THE DATA:
- Opening Delimiter -

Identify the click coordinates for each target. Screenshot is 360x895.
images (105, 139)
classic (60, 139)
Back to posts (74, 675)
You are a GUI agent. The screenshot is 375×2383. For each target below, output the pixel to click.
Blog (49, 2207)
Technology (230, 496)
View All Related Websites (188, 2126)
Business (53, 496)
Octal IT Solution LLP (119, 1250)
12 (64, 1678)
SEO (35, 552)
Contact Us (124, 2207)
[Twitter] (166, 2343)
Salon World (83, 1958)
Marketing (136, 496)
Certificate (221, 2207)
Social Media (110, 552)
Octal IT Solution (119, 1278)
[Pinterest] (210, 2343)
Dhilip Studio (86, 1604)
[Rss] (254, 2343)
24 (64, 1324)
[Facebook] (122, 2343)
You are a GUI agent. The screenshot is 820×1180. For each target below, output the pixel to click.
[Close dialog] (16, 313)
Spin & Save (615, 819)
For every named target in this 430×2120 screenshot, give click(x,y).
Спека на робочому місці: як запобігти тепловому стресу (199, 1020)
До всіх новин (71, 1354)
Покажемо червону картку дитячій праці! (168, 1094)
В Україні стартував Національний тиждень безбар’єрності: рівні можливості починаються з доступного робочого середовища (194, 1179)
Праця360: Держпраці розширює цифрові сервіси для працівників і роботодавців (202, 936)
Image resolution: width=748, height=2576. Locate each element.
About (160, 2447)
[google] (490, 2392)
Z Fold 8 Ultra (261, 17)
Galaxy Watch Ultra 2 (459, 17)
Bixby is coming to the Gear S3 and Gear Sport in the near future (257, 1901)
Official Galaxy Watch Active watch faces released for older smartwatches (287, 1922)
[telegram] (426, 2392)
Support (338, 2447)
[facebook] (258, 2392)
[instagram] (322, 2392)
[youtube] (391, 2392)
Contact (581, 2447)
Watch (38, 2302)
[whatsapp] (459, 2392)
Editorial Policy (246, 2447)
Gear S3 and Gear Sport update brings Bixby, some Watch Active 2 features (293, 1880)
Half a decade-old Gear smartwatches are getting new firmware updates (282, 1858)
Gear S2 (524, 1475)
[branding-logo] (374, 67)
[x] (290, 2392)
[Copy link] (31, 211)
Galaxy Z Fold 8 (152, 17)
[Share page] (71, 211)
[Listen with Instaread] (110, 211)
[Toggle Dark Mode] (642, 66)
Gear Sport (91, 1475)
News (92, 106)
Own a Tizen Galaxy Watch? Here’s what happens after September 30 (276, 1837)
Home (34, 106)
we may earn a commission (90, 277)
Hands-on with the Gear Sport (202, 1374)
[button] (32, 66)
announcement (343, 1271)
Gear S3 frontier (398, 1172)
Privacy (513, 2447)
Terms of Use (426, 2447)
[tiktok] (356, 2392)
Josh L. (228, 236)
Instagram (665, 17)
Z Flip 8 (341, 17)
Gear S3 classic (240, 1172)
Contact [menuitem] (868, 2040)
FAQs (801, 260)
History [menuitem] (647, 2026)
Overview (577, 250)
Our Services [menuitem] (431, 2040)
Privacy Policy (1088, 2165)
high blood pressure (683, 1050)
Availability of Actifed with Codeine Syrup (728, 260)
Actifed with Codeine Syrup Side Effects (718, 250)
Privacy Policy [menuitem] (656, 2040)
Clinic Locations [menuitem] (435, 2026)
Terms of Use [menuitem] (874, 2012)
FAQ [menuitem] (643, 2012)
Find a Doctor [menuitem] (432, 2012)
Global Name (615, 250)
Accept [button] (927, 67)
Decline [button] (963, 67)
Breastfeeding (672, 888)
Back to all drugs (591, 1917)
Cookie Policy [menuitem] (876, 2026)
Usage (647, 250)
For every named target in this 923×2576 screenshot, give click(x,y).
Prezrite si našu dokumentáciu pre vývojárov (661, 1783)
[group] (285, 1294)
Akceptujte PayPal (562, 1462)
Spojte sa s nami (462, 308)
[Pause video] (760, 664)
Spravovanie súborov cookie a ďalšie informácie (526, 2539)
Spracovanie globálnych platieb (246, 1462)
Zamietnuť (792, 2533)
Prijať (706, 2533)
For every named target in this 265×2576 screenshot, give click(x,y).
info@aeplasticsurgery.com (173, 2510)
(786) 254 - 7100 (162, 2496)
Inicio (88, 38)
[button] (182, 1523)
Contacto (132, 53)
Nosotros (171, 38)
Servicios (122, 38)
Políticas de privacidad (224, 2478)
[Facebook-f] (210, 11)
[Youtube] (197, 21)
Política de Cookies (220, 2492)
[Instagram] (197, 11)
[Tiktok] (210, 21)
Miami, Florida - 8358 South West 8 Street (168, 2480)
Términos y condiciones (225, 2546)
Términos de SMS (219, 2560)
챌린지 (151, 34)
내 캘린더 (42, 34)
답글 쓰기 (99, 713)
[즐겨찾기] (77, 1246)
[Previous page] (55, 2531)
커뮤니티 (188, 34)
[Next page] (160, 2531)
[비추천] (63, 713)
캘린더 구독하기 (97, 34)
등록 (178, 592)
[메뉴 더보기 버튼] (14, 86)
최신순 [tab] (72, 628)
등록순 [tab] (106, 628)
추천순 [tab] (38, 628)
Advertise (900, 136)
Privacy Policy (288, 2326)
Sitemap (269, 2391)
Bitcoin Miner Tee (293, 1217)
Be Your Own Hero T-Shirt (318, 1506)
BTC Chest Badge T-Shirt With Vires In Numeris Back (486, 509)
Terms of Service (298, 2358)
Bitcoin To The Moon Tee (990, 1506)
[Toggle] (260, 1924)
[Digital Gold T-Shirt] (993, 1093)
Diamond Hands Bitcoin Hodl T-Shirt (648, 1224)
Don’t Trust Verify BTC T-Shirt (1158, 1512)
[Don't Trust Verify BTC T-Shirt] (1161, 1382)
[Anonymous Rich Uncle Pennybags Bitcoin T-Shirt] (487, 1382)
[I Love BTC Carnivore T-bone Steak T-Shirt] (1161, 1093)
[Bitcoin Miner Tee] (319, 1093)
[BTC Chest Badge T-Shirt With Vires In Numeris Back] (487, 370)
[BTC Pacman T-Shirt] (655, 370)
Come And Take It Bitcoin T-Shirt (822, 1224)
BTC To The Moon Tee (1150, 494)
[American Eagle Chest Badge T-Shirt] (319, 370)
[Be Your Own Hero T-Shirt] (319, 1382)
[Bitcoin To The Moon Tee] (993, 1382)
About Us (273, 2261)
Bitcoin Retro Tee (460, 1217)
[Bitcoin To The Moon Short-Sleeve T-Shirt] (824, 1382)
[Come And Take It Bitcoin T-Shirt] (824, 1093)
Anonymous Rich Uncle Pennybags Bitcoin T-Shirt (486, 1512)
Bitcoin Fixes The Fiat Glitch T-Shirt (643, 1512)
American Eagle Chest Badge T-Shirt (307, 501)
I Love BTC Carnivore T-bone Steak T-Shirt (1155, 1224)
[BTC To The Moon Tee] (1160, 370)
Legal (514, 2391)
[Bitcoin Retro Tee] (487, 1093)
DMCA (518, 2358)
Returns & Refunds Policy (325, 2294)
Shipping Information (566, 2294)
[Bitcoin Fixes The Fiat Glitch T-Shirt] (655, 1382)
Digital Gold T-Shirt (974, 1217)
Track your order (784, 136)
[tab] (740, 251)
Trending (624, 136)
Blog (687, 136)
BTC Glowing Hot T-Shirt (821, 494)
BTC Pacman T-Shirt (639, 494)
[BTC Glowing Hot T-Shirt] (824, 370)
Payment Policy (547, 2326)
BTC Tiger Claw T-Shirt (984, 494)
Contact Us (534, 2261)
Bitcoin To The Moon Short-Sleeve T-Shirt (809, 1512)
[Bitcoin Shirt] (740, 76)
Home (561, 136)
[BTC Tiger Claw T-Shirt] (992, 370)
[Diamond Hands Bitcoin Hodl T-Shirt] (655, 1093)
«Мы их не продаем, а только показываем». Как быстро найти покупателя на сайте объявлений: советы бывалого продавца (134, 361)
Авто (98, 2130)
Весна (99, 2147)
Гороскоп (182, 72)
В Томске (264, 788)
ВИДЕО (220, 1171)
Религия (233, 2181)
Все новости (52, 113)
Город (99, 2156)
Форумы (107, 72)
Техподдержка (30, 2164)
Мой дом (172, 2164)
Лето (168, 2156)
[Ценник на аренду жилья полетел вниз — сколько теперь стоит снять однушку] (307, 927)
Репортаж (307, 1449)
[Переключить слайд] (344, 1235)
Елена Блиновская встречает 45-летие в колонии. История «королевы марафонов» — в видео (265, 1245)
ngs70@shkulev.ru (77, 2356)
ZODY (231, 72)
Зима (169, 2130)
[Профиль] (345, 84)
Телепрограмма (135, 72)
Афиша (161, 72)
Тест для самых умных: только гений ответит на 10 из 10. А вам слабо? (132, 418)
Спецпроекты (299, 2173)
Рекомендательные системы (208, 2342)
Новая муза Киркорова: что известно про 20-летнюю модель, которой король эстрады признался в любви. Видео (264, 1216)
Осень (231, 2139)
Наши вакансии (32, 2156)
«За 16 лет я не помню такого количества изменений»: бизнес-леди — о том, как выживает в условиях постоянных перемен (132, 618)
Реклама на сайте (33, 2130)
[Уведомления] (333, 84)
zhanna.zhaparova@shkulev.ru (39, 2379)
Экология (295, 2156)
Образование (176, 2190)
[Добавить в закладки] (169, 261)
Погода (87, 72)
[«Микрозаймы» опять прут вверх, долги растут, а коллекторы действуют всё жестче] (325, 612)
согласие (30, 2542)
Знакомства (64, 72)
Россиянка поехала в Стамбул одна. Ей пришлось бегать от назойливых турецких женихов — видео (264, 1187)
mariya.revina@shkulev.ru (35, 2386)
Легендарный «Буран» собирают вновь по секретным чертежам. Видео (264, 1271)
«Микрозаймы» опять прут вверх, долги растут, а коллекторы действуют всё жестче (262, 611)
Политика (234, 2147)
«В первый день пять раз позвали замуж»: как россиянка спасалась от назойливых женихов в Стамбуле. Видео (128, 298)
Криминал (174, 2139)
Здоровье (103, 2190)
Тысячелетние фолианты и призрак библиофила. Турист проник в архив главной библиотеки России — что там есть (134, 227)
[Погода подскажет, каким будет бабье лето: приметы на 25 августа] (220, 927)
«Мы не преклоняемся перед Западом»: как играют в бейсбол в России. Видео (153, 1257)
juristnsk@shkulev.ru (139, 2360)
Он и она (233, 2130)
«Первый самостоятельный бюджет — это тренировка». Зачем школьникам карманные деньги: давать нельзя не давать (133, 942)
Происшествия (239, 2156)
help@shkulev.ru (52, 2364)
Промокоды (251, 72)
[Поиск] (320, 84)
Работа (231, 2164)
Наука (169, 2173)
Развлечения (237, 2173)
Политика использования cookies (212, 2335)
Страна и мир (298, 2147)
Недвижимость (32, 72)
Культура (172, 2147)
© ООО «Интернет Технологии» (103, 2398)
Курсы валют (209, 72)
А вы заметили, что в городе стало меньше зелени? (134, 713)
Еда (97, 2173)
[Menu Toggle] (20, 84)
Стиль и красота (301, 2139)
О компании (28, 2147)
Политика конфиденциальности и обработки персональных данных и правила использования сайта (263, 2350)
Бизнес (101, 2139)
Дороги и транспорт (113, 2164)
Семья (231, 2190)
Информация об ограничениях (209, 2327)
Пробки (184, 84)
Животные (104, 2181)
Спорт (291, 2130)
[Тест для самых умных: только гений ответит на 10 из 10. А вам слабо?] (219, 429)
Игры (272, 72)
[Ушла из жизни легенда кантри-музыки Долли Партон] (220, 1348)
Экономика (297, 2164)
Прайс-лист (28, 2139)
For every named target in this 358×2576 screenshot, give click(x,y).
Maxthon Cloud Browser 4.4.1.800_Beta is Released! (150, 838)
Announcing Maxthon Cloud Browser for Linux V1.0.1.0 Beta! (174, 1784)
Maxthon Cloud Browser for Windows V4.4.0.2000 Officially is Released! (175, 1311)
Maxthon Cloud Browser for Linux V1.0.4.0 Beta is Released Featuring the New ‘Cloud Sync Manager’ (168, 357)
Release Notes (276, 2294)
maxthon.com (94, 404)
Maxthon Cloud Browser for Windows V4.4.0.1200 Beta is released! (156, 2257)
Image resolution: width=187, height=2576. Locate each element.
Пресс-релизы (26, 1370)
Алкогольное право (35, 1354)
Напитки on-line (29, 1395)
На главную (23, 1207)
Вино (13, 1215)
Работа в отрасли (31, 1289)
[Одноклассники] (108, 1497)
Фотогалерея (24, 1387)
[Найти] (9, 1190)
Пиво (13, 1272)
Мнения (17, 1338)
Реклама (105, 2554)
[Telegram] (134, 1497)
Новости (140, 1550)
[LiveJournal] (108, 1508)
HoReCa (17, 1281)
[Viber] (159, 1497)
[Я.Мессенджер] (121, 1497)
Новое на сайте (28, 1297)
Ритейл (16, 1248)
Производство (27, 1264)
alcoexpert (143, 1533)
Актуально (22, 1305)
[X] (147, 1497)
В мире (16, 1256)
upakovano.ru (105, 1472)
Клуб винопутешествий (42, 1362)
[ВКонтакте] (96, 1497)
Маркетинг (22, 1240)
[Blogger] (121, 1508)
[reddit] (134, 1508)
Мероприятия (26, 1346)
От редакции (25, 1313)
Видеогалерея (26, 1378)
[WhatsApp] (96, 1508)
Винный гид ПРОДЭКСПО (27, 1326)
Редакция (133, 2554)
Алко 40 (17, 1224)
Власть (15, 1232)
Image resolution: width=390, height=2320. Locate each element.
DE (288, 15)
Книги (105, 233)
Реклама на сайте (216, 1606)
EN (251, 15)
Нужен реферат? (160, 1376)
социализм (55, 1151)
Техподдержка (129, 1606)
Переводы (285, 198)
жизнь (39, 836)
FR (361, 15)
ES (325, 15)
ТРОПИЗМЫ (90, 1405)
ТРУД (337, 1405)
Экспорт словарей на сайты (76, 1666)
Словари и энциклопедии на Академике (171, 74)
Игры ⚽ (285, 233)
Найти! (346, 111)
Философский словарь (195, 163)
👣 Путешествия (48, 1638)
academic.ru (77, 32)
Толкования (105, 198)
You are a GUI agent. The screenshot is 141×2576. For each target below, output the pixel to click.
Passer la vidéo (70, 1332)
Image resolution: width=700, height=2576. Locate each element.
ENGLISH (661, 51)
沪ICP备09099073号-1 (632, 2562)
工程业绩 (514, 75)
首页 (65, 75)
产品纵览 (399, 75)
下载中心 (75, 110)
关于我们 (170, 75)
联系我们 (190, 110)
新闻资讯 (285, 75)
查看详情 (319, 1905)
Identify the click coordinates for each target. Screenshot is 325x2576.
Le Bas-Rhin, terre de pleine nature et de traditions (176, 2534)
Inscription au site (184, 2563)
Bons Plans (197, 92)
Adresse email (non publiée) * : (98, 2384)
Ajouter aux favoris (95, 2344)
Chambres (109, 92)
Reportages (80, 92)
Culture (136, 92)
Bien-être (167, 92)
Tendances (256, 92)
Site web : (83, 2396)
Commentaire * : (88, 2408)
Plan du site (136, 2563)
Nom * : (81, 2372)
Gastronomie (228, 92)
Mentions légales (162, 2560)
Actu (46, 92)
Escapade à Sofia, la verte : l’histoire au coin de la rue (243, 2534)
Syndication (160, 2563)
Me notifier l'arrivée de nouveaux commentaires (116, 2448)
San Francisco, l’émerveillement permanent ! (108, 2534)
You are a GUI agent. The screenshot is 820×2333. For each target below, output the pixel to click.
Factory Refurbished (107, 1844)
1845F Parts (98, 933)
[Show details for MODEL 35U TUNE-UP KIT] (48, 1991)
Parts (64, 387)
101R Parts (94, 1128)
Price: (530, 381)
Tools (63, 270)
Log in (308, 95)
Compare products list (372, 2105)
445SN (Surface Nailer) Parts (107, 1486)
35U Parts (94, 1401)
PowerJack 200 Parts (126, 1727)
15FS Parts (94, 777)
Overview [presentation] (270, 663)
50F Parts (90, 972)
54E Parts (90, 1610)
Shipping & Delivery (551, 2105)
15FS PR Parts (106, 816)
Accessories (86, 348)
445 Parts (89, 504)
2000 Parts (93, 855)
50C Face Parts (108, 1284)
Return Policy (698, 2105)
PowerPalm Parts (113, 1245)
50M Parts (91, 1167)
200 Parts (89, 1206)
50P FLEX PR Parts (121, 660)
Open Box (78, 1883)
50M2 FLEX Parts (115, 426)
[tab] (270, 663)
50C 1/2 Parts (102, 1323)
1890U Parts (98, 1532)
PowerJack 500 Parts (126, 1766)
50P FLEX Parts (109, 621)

- Closing Delimiter -

WORK TO BE COMPLETED:
Retype the first line of the entries and every line after it, please, through the line that contains "Business (53, 496)". Add nothing.

COMPLETED TASK:
Identify the click coordinates for each target. Screenshot is 360x895.
images (105, 139)
classic (60, 139)
Back to posts (74, 675)
You are a GUI agent. The screenshot is 375×2383. For each target below, output the pixel to click.
Blog (49, 2207)
Technology (230, 496)
View All Related Websites (188, 2126)
Business (53, 496)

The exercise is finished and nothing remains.